Having a close relationship with someone who is going through a tough time can be difficult. You may struggle with not knowing what to say, feeling like you’re walking on eggshells, and/ or feeling concerned about their well-being. Here are a few ways that you can support someone during this time:
Best Thing You Can Do: Listen – Most of the time, people don’t want to be fixed. They want to be heard. Here are a few tips to put this into practice:
Be curious about what they’re saying. Avoid trying to relate or find a solution and aim to develop a deeper understanding of what they’re going through.
Validate them. You don’t have to agree with what they're saying to validate them. To validate is simply to express, “your suffering is real”. This allows your loved one to feel seen, which can be an immediate relief to their situation.
Avoid expressing negative reactions.
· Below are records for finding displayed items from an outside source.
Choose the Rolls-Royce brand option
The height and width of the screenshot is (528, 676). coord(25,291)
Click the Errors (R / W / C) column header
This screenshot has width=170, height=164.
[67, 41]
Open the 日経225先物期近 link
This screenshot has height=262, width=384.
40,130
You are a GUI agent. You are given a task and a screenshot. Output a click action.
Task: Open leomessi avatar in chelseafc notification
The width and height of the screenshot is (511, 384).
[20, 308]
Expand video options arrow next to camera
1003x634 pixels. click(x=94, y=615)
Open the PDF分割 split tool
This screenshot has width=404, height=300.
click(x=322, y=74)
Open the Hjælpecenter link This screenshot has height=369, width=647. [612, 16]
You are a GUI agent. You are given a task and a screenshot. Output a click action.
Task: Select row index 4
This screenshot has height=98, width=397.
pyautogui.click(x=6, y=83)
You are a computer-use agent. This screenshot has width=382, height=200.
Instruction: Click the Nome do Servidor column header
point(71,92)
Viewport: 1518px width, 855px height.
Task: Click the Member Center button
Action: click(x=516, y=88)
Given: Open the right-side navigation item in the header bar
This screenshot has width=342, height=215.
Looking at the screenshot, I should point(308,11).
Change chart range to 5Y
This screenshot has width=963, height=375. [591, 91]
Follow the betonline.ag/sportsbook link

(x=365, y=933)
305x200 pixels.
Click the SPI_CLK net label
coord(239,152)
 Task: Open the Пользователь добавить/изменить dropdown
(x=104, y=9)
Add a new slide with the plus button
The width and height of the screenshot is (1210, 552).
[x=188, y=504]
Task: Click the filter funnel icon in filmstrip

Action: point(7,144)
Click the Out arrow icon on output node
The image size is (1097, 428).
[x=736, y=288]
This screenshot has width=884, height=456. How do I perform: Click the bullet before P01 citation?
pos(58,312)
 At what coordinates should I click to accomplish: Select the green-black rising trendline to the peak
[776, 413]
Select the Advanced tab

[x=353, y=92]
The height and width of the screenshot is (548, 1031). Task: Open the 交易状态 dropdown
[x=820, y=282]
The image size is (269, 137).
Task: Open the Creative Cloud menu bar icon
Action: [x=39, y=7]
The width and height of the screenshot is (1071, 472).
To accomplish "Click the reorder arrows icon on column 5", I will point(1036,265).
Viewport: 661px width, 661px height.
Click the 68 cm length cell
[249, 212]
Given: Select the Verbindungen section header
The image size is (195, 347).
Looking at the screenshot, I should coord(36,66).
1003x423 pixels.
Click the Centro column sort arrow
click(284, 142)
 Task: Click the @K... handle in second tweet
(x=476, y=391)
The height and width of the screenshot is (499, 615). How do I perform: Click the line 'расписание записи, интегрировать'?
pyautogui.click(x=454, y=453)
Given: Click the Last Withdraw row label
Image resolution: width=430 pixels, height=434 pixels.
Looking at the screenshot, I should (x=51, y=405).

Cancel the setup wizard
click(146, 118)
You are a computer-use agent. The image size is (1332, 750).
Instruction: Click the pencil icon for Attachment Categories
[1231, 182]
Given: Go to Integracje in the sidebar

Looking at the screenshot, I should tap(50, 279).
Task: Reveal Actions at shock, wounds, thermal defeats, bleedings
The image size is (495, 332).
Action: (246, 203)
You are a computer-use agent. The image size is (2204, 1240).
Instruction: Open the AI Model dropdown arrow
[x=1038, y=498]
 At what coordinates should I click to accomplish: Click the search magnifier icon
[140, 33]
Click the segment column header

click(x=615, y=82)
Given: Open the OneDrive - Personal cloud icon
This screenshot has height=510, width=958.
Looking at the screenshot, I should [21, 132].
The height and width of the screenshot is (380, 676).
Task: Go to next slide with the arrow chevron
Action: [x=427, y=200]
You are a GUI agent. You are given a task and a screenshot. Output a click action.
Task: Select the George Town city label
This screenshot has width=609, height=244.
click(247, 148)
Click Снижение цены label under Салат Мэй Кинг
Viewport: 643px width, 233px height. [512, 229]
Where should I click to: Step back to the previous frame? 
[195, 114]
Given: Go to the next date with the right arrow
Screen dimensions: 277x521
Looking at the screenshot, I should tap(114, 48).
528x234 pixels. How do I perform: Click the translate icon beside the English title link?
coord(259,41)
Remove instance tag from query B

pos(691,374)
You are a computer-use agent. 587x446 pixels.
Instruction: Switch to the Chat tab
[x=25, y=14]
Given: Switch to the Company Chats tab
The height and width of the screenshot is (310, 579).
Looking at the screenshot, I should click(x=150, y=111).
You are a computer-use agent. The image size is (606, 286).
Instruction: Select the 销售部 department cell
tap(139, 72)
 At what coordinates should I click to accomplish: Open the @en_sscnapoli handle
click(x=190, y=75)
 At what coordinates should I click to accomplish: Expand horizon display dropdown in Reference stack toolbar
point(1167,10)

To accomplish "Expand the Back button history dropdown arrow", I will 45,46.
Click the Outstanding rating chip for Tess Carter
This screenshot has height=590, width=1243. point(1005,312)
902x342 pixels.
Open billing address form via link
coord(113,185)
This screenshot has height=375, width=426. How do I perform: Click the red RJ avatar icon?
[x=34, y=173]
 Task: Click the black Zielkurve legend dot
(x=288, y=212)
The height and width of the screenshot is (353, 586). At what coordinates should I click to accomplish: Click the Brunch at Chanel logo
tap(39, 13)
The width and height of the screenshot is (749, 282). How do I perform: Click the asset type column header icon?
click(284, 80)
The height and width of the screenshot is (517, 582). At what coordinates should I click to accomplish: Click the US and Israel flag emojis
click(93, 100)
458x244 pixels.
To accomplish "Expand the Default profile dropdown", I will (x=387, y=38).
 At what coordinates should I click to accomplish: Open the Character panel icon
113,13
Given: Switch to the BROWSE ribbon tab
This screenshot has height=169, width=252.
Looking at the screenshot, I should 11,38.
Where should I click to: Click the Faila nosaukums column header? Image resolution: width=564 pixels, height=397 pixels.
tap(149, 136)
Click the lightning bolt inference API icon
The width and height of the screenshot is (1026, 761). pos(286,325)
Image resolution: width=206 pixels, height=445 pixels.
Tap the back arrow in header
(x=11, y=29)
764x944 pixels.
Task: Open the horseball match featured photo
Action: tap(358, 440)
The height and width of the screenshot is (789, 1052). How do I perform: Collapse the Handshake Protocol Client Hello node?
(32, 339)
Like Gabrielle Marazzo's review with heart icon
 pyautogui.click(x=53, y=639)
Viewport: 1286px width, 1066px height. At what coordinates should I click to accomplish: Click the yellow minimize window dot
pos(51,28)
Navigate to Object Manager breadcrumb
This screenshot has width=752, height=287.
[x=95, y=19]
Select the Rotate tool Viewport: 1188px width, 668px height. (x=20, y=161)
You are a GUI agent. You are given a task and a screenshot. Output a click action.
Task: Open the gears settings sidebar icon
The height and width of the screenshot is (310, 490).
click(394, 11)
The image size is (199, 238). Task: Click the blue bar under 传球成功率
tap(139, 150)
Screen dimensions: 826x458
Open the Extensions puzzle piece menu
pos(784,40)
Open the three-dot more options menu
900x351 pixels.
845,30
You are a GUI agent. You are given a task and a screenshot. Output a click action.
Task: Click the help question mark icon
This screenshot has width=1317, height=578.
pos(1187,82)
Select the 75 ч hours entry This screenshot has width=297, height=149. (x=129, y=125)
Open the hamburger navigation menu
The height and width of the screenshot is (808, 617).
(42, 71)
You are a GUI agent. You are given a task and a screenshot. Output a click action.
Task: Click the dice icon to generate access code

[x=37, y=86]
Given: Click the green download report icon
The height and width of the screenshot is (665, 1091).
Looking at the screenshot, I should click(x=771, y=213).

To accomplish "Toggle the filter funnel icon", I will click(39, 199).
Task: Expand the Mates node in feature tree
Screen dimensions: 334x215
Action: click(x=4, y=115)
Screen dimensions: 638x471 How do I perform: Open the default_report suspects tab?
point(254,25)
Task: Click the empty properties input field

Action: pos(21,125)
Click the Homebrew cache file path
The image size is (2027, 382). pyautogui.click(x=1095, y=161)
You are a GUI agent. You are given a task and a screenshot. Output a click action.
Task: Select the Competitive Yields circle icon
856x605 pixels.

For them to feel comfortable opening up to you, it’s important to create a safe space by remaining non-judgmental. This can be an especially tough one, as hearing your loved one discussing the dark place that they’re in can be scary. Trust that accepting them as they are right now is the most helpful response you can have.
Educate Yourself – It can be helpful to do some research on the experience that they’re going through. Even if you’ve gone through the same experience yourself, remember that everyone’s experience is unique. It’s best to maintain an open, researched-backed perspective.
Help in Ways You Can – When times are tough, day-to-day maintenance tasks tend to be put on the back burner. Lending your loved one an extra hand can take some of the weight off their shoulders. This can be done through financial support, making them a meal, giving them a ride, or assisting with anything that they may be falling behind on. Keep in mind that your caring presence may be all they need.
Know Your Limits – As cold as it may feel to have boundaries with a loved one who is suffering, it’s important for you both. Be honest with yourself about how much you’re willing to do. Doing too much for them may lead to resentment and/or co-dependency, which is more harmful in the long run. You also can’t force someone to get professional help, even if they need it; it has to be their choice. It’s not your responsibility to live life for them.
Strive to maintain ongoing communication and regular check-ins with your loved one so that they continue to feel your presence and care. The fact that you’re reading this just shows how blessed they are to have you in their life. Have patience and hope.